- Opening Delimiter -

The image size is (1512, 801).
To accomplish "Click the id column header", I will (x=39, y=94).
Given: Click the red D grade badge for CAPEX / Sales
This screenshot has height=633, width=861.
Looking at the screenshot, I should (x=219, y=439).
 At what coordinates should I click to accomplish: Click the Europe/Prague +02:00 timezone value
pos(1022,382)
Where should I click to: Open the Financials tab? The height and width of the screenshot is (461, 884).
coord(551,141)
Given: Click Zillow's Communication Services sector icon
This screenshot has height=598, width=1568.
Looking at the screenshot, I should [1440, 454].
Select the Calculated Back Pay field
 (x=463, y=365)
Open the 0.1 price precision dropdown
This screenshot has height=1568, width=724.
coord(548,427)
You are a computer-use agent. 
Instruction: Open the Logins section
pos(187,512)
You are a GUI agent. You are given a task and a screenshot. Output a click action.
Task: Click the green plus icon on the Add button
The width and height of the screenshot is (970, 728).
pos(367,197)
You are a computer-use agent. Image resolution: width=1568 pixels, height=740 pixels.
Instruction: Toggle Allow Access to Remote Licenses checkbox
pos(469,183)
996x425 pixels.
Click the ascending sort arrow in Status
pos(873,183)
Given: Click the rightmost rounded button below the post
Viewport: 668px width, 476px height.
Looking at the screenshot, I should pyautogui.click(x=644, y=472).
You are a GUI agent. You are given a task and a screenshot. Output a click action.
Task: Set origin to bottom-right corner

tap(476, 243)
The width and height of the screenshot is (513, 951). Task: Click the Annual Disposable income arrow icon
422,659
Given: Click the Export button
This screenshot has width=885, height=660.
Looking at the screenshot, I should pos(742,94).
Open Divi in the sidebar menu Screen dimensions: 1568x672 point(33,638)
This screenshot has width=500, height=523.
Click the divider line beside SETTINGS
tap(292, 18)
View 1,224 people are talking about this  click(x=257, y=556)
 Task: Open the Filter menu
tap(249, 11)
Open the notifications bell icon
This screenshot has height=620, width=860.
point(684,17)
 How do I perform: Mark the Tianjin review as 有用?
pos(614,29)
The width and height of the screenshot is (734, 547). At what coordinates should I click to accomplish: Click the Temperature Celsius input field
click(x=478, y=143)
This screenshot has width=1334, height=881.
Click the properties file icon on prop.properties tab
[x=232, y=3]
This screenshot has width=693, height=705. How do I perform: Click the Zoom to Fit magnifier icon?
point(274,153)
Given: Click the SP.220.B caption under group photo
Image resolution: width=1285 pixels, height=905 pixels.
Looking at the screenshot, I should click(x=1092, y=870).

- Closing Delimiter -

To complete this exercise, set down every line above exactly once more.

The image size is (1512, 801).
To accomplish "Click the id column header", I will (x=39, y=94).
Given: Click the red D grade badge for CAPEX / Sales
This screenshot has height=633, width=861.
Looking at the screenshot, I should (x=219, y=439).
 At what coordinates should I click to accomplish: Click the Europe/Prague +02:00 timezone value
pos(1022,382)
Where should I click to: Open the Financials tab? The height and width of the screenshot is (461, 884).
coord(551,141)
Given: Click Zillow's Communication Services sector icon
This screenshot has height=598, width=1568.
Looking at the screenshot, I should [1440, 454].
Select the Calculated Back Pay field
 (x=463, y=365)
Open the 0.1 price precision dropdown
This screenshot has height=1568, width=724.
coord(548,427)
You are a computer-use agent. 
Instruction: Open the Logins section
pos(187,512)
You are a GUI agent. You are given a task and a screenshot. Output a click action.
Task: Click the green plus icon on the Add button
The width and height of the screenshot is (970, 728).
pos(367,197)
You are a computer-use agent. Image resolution: width=1568 pixels, height=740 pixels.
Instruction: Toggle Allow Access to Remote Licenses checkbox
pos(469,183)
996x425 pixels.
Click the ascending sort arrow in Status
pos(873,183)
Given: Click the rightmost rounded button below the post
Viewport: 668px width, 476px height.
Looking at the screenshot, I should pyautogui.click(x=644, y=472).
You are a GUI agent. You are given a task and a screenshot. Output a click action.
Task: Set origin to bottom-right corner

tap(476, 243)
The width and height of the screenshot is (513, 951). Task: Click the Annual Disposable income arrow icon
422,659
Given: Click the Export button
This screenshot has width=885, height=660.
Looking at the screenshot, I should pos(742,94).
Open Divi in the sidebar menu Screen dimensions: 1568x672 point(33,638)
This screenshot has width=500, height=523.
Click the divider line beside SETTINGS
tap(292, 18)
View 1,224 people are talking about this  click(x=257, y=556)
 Task: Open the Filter menu
tap(249, 11)
Open the notifications bell icon
This screenshot has height=620, width=860.
point(684,17)
 How do I perform: Mark the Tianjin review as 有用?
pos(614,29)
The width and height of the screenshot is (734, 547). At what coordinates should I click to accomplish: Click the Temperature Celsius input field
click(x=478, y=143)
This screenshot has width=1334, height=881.
Click the properties file icon on prop.properties tab
[x=232, y=3]
This screenshot has width=693, height=705. How do I perform: Click the Zoom to Fit magnifier icon?
point(274,153)
Given: Click the SP.220.B caption under group photo
Image resolution: width=1285 pixels, height=905 pixels.
Looking at the screenshot, I should click(x=1092, y=870).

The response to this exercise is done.